In HDF5, attributes are small pieces of metadata attached to groups or datasets. They are best used to store descriptive information: units, timestamps, descriptions, or experimental parameters—separately from the main data array.
This vignette covers how to write, read, and manage these attributes
using h5lite, as well as important limitations regarding
their structure.
There are two ways to write attributes in h5lite:
explicitly (targeting an object) or implicitly (saving R
attributes).
You can write an attribute to any existing group or dataset using the
attr argument in h5_write(). This is useful
for adding metadata after the data has been saved.
# First, write a dataset
h5_write(1:10, file, "measurements/temperature")
# Now, attach attributes to it
h5_write(I("Celsius"), file, "measurements/temperature", attr = "units")
h5_write(I("2023-10-27"), file, "measurements/temperature", attr = "date")

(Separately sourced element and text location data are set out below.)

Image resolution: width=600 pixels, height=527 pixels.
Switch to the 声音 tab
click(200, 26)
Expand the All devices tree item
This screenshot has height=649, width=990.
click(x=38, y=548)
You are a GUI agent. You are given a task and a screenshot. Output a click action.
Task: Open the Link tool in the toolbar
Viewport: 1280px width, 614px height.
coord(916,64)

h5_write(I(0.1), file, "measurements/temperature", attr = "precision")Note: If the attribute already exists, it will be overwritten.

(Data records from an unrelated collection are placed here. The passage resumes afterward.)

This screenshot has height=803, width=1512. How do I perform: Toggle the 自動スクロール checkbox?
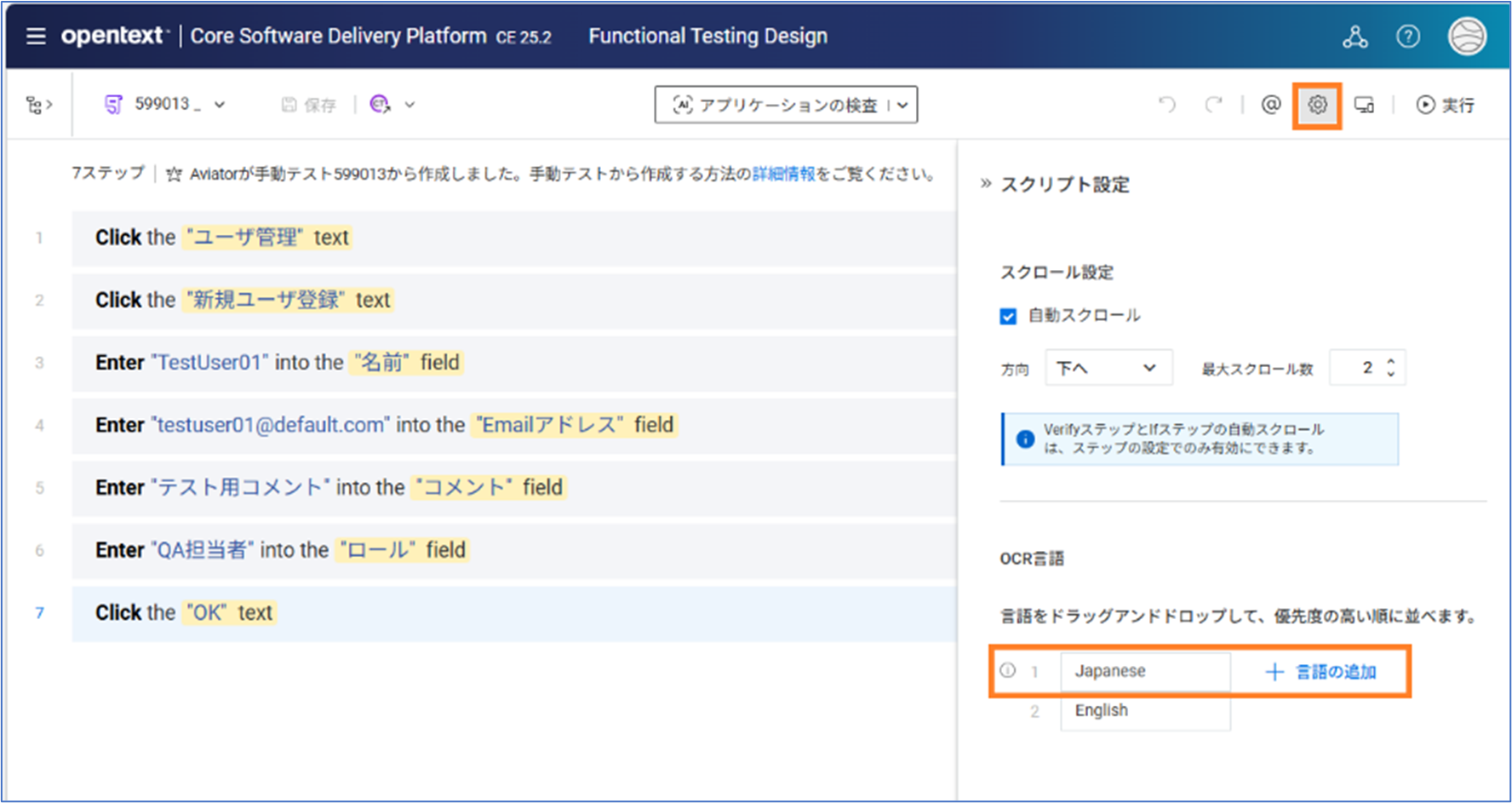[1008, 317]
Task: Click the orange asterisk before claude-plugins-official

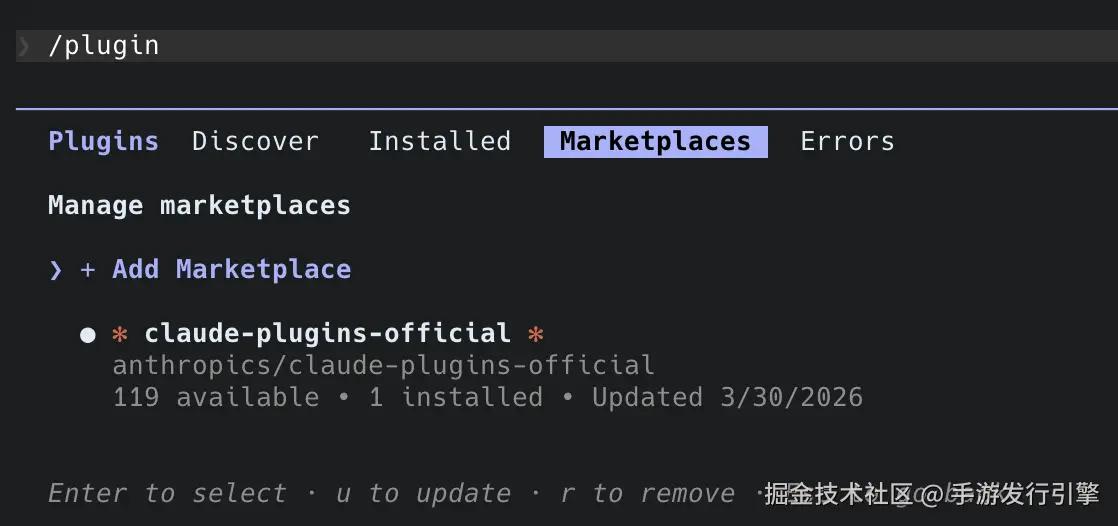Action: pyautogui.click(x=120, y=334)
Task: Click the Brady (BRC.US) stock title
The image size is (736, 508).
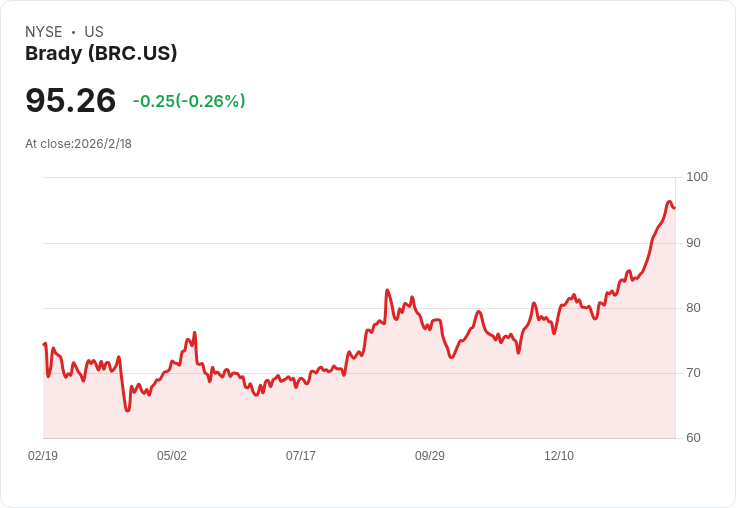Action: coord(101,54)
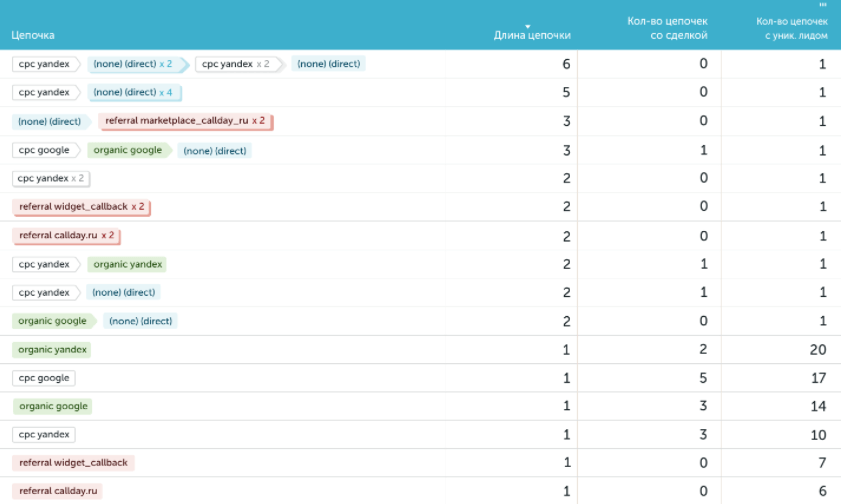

h5lite automatically preserves custom R attributes
attached to your objects. When you write an R object, any attributes
(except for standard internal ones like dim,
names, or class) are written as HDF5
attributes.
# Create a vector with custom R attributes
data <- rnorm(5)
attr(data, "description") <- I("Randomized control group")
attr(data, "valid") <- I(TRUE)
# Write the object
h5_write(data, file, "experiment/control")

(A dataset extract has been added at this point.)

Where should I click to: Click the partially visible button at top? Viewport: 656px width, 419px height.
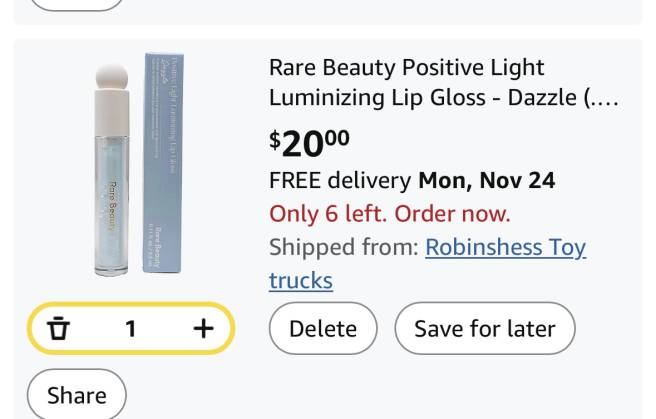[x=76, y=3]
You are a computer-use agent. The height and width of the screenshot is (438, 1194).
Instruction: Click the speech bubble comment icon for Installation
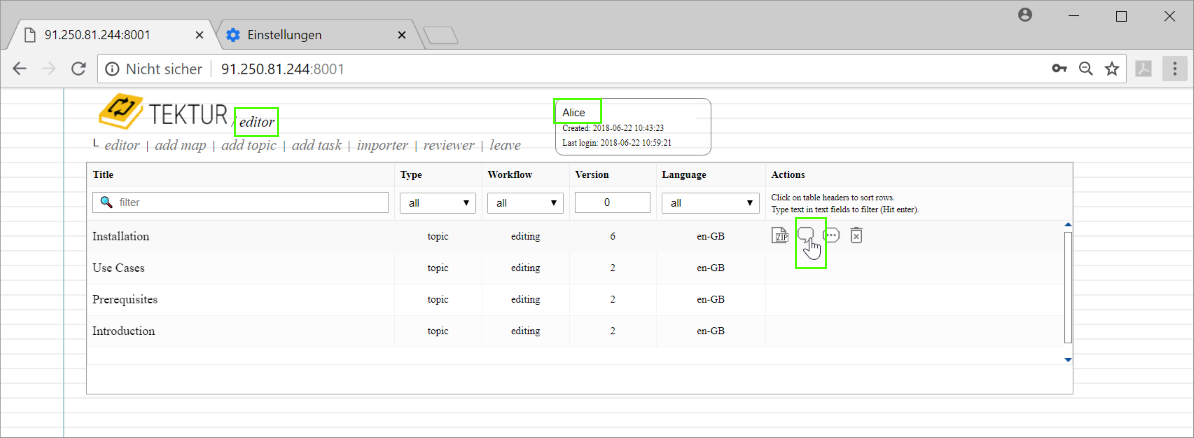[805, 234]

# Check the file - the attributes are there
h5_attr_names(file, "experiment/control")
#> [1] "description" "valid"
h5_str(file)
#> /
#> ├── measurements/
#> │ └── temperature <uint8 × 10>
#> │ ├── @units <utf8[7] scalar>
#> │ ├── @date <utf8[10] scalar>
#> │ └── @precision <float64 scalar>
#> └── experiment/
#> └── control <float64 × 5>
#> ├── @description <utf8[24] scalar>
#> └── @valid <uint8 scalar>If you only need a specific piece of metadata without reading the
full dataset, you can use h5_read(..., attr = "name").
When you read a dataset, h5lite automatically reads all
attached attributes and re-attaches them to the resulting R object.
# Read the full dataset
temps <- h5_read(file, "measurements/temperature")
# The attributes are available in R
attributes(temps)
#> $units
#> [1] "Celsius"
#>
#> $date
#> [1] "2023-10-27"
#>
#> $precision
#> [1] 0.1
str(temps)
#> int [1:10] 1 2 3 4 5 6 7 8 9 10
#> - attr(*, "units")= chr "Celsius"
#> - attr(*, "date")= chr "2023-10-27"
#> - attr(*, "precision")= num 0.1Use h5_attr_names() to list the names of all attributes
attached to a specific object.
While attributes are powerful for storing metadata, they are
fundamentally simpler structures than HDF5 Datasets. HDF5 enforces
specific constraints that affect how h5lite can store
complex R objects as attributes.
HDF5 Dimension Scales (the mechanism
h5lite uses to store names,
dimnames, and row.names) can only be attached
to Datasets. They cannot be attached to attributes.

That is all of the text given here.